共同購入 固執せず 寄付集め「現時点なし」 中山義隆市長会見 都知事尖閣発言

記者会見で石原都知事との会見について報告する中山市長=24日午後、市役所
記者会見で石原都知事との会見について報告する中山市長=24日午後、市役所

 東京都が尖閣諸島を購入する方針を示したことをめぐり、石原慎太郎都知事と会談した中山義隆市長は24日、市役所で記者会見し「都と共同購入できるならやりたいが、地権者の意向が第一。現段階ではこだわっていない」と述べ、必ずしも市と都の共同購入を主張しない考えを示した。


 ただ、共同購入が決まった場合の財政負担については「市の財政では厳しい。ふるさと納税などで基金を作って(寄付を)募集する形になると思う。現時点では、すぐに寄付を集める考えはない」とした。

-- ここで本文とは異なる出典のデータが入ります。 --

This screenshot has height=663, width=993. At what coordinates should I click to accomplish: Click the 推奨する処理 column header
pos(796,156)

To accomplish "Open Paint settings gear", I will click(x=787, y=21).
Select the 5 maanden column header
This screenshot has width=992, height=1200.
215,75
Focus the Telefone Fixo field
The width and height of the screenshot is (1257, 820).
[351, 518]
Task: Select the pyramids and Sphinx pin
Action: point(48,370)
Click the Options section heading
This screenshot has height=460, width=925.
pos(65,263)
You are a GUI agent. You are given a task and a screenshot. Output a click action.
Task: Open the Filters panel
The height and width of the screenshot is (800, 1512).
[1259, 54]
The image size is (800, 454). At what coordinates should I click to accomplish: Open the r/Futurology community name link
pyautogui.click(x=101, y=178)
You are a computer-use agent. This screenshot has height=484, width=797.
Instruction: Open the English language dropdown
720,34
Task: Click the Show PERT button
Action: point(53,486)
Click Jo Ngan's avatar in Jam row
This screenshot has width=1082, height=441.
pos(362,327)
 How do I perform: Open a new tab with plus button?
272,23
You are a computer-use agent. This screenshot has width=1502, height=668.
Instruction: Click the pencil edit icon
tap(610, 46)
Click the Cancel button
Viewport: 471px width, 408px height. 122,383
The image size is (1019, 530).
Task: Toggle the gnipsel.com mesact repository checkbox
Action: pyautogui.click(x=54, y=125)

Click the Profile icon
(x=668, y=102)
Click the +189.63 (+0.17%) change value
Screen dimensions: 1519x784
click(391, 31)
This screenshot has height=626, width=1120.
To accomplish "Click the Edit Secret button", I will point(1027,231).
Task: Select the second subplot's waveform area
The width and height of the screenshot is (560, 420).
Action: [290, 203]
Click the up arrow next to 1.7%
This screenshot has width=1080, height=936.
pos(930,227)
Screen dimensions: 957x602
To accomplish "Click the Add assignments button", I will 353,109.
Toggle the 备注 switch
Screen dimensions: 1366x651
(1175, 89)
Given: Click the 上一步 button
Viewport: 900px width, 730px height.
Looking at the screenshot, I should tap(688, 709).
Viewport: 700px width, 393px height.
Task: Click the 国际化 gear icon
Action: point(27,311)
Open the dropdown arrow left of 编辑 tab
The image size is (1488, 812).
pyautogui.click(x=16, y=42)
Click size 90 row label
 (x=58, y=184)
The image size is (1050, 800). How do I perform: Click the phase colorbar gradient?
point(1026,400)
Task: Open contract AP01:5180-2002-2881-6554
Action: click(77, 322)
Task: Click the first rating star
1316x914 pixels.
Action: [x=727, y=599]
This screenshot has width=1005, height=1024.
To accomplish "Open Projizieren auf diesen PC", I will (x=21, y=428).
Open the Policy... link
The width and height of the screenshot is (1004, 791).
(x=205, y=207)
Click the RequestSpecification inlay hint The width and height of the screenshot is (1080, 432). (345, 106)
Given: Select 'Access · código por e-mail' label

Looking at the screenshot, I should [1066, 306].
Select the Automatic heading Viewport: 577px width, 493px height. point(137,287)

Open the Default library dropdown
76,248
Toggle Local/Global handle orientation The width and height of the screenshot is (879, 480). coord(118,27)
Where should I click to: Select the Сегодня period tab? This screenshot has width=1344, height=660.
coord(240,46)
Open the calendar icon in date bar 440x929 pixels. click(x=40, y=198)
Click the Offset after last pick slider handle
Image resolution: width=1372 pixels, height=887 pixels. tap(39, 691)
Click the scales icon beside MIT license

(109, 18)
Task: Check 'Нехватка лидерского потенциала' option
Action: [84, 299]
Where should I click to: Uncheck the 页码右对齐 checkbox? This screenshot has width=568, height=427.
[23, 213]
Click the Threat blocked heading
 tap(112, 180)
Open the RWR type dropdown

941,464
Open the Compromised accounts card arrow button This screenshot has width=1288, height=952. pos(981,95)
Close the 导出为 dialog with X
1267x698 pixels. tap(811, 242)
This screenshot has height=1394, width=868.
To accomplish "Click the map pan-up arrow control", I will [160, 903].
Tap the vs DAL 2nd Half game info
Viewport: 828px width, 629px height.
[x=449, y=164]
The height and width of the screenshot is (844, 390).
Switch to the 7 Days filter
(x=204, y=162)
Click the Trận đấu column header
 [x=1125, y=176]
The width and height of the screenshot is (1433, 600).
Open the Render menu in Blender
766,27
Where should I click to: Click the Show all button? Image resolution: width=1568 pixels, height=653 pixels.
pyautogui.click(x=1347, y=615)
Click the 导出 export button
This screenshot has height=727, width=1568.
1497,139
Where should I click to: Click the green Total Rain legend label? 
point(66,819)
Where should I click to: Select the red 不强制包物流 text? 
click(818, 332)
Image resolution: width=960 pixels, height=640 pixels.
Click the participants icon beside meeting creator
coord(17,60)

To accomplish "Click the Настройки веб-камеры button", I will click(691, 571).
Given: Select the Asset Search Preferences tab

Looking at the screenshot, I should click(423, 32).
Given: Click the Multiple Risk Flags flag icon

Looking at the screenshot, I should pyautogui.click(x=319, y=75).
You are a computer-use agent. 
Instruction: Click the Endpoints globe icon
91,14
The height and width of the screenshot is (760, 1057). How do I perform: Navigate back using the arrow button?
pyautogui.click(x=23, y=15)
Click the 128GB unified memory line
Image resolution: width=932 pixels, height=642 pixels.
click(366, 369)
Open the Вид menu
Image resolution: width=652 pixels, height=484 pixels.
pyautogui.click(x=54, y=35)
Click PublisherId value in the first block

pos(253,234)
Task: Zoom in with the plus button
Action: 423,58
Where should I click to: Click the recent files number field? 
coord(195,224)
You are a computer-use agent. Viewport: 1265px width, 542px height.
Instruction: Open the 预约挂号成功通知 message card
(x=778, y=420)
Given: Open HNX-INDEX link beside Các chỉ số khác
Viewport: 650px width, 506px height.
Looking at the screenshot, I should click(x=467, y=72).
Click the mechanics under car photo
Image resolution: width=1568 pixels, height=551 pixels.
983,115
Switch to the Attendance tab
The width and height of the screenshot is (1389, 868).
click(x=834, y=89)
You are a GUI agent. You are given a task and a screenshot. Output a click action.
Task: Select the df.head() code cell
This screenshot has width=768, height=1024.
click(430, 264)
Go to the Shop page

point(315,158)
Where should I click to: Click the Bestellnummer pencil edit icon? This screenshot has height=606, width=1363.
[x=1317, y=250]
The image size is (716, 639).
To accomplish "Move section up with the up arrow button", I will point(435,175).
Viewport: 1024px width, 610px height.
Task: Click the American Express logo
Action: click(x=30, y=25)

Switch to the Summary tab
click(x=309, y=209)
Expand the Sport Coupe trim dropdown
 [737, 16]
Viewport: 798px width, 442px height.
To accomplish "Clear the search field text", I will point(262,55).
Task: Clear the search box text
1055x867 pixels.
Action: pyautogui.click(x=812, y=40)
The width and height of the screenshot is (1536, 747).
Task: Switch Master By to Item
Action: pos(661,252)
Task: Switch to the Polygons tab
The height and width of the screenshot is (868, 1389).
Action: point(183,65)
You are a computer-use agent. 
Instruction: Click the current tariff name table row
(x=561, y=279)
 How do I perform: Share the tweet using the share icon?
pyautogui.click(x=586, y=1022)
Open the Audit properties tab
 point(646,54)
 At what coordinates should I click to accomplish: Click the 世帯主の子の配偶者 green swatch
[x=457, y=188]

 尖閣諸島で野生のヤギが繁殖し、生態系に悪影響を及ぼしているとされることについて石原都知事は「都には、小笠原諸島の世界遺産登録時にヤギを駆除したノウハウがある。尖閣諸島でも市と協力して実施したい」と述べたという。


 石原都知事は市との連絡を緊密にするため、都職員を市に派遣する可能性も検討する考えを示した。


 中山市長は石原都知事に対し、県立八重山病院の医師不足問題を説明し「都職員の医師をローテーションで派遣できないか」と改めて要請した。


 都の尖閣諸島購入に、中国や台湾が反発していることについて中山市長は「国内の個人所有の土地を都が買うことに、外国から意見を言われる筋合いはない」と指摘。


 尖閣諸島を購入することによる都民の利益については「都民のエネルギーや食料などを運んでいるタンカーが南西諸島の沖合を通っている。供給ラインを守るという意味では都民の利益に資する」と述べた。